Identify every line in the records below that contains the word "Module", and copy each of those lines.

──────── Source information

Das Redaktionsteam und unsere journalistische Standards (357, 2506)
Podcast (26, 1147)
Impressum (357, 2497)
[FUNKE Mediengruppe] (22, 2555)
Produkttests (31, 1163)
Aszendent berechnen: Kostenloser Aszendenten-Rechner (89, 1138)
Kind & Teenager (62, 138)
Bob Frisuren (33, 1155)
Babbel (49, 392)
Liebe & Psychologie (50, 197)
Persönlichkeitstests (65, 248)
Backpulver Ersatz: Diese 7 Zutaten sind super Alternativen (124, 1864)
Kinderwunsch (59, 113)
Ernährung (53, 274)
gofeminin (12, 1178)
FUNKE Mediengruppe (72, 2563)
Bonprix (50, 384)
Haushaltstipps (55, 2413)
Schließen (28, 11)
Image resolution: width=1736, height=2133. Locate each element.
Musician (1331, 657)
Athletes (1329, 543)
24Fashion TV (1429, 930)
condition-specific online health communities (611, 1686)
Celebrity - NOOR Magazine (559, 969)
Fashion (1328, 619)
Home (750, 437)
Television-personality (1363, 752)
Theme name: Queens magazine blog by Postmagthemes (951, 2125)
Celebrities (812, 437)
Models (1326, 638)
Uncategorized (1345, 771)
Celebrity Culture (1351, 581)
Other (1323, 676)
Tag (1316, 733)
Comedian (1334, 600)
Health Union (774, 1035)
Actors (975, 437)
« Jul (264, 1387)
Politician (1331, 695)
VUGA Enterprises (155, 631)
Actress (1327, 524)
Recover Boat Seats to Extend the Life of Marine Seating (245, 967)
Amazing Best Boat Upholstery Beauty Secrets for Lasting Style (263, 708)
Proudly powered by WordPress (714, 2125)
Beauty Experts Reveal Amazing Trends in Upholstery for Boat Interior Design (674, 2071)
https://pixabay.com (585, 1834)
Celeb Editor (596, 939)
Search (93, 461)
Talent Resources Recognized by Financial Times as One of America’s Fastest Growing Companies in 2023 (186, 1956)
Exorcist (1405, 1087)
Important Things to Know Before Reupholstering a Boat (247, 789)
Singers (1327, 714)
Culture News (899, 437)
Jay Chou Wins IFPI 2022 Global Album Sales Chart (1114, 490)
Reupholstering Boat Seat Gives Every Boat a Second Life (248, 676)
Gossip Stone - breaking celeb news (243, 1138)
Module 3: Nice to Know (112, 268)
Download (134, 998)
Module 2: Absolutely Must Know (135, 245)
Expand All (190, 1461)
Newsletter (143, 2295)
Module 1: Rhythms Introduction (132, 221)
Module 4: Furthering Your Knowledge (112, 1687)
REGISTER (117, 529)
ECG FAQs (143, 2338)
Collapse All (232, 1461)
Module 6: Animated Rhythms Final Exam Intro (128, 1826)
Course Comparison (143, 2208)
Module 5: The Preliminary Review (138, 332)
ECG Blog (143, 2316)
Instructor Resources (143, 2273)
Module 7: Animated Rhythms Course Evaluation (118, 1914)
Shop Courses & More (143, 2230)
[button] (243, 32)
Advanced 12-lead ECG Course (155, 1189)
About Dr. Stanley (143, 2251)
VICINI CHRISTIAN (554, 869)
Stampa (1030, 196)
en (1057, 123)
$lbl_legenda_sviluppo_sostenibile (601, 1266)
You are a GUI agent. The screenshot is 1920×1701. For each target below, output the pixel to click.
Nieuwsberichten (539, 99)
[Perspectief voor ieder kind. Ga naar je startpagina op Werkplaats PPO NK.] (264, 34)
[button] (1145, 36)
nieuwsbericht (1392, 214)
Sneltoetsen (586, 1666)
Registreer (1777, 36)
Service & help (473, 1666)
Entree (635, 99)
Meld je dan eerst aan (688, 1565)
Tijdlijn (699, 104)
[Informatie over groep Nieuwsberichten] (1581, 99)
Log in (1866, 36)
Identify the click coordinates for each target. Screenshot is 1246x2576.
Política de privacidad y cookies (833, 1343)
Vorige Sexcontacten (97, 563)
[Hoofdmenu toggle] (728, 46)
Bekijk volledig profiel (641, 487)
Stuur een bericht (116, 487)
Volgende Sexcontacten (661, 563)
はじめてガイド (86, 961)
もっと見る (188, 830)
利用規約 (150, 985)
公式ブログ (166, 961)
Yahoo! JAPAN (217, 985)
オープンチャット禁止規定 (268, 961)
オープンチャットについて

────────────────

Task response:
Module 3: Nice to Know (112, 268)
Module 2: Absolutely Must Know (135, 245)
Module 1: Rhythms Introduction (132, 221)
Module 4: Furthering Your Knowledge (112, 1687)
Module 6: Animated Rhythms Final Exam Intro (128, 1826)
Module 5: The Preliminary Review (138, 332)
Module 7: Animated Rhythms Course Evaluation (118, 1914)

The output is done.